CL!TR - Cross-Language !ndian Text Reuse

Introduction

With the advent of the World Wide Web, information in many different formats is easily accessible. Texts, images, videos and audios are all available for consult, download, and modification. Under these circumstances, text re-use has increased in the last years. In particular, plagiarism has been defined by IEEE as the reuse of someone else's prior ideas, processes, results, or words without explicitly acknowledging the original author and source. The problem has requested the attention from many research areas, even generating new terms, such as the known as copy&paste syndrome or a new kind of text re-use: cyberplagiarism.

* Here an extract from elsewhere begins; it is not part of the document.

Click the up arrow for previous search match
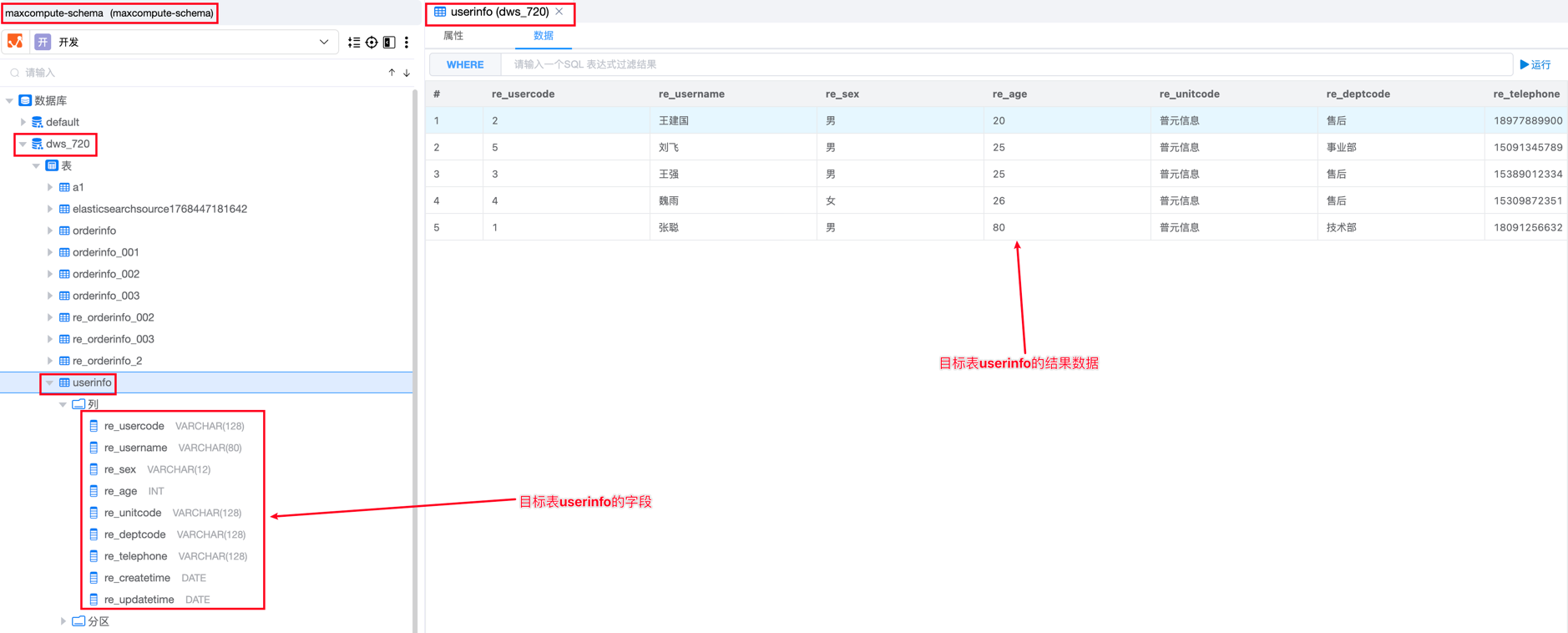Image resolution: width=1568 pixels, height=633 pixels. click(392, 73)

While people have enough expertise to detect re-use of text when reading a document, the scale of potential source documents (that of the Web) makes manual analysis unfeasible. As a countermeasure, different systems that assist in the detection of text re-use have been developed. The main idea is to automatically detect such text fragments in a document that are suspicious of being re-used and, if available, provide its presumable source. In that way, on the basis of given linguistic evidence , a human can take a final decision.

Recent efforts have been conducted to the better development of models for detection of text re-use. Probably one of the most interesting cases is the PAN, International Competition on Plagiarism Detection held in conjunction with CLEF.

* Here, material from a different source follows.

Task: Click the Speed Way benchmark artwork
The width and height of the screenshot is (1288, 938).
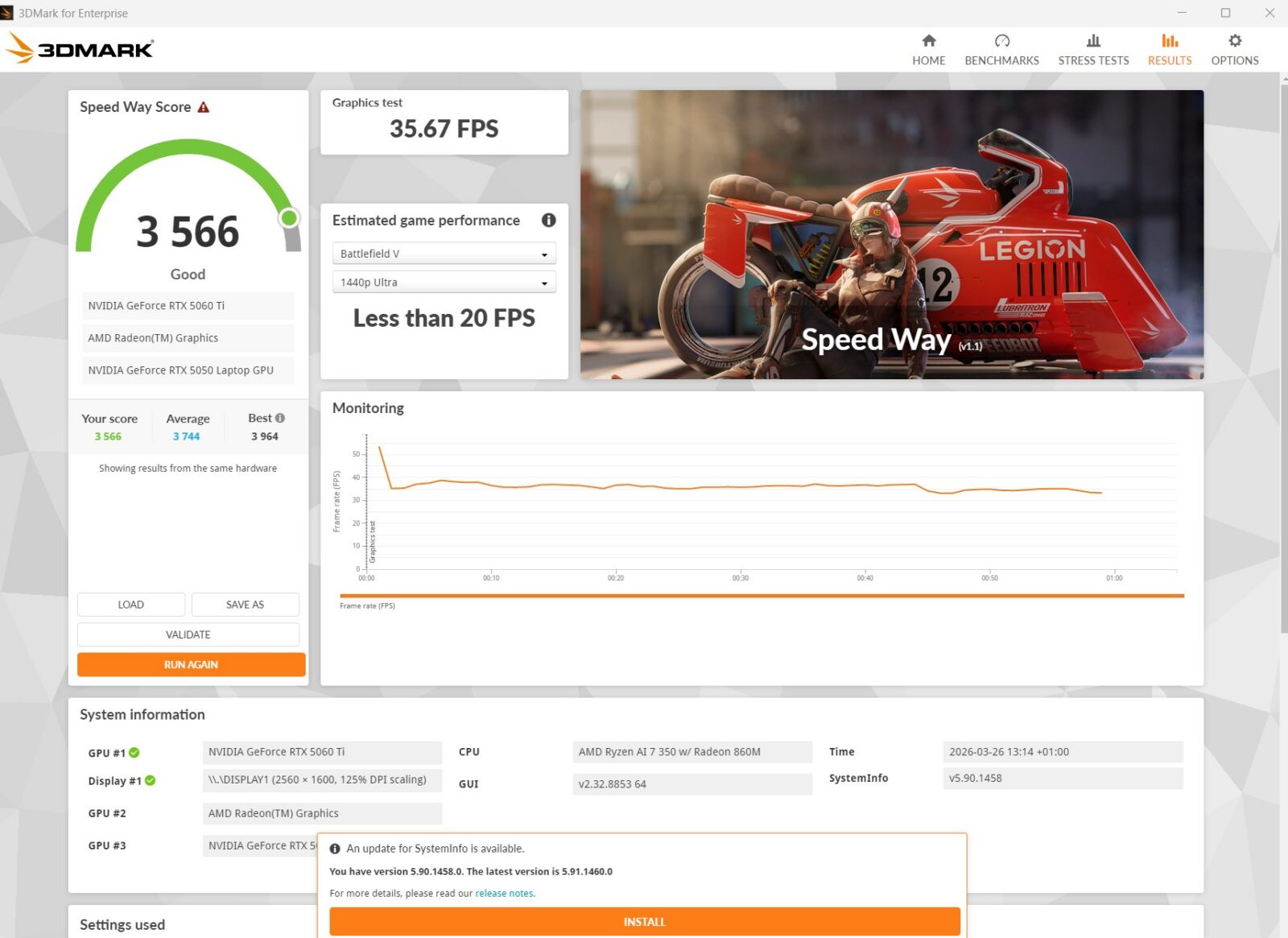Action: click(x=891, y=234)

A special kind of phenomenon is cross-language text re-use, where the re-used text fragment and its source are written in different languages, making its automatic detection even harder than for the monolingual case. Cross-language text re-use detection has been nearly approached in the last years, and better models are necessary.

Through in the current initiative we aim to further impulse the development of better models for text re-use detection and, in particular, cross-language text re-use detection. Our interest in the second kind of text re-use is motivated by the following facts:

Speakers of less-resourced languages (also known as under resourced languages) are forced to consult documentation in a foreign language; and
People immerse in a foreign country can still consult material written in their native language.

Such environments cause the commitment of cross-language text re-use more likely and become it an interesting problem nowadays.

Task Description

The focus of the CL!TR evaluation task is on cross-language text re-use detection. To start with, in this year's task, we are targeting two languages: English - Hindi. The source text is in English and the suspicious text is in Hindi.

You are provided with a set of suspicious documents in Hindi and a set of potential source documents in English. The task is to identify the documents in the suspicious set (Hindi) that are created by re-using fragments from the source set (English).

You are expected to identify suspicious documents which have been actually generated by re-use together with their corresponding sources. Note that this is a document level task. No specific fragments inside of the documents are expected to be identified; only pairs of documents. Determining either a text has been re-used from its corresponding source is enough. Specifying the kind of re-use (Exact, Heavy, or Light) is not necessary.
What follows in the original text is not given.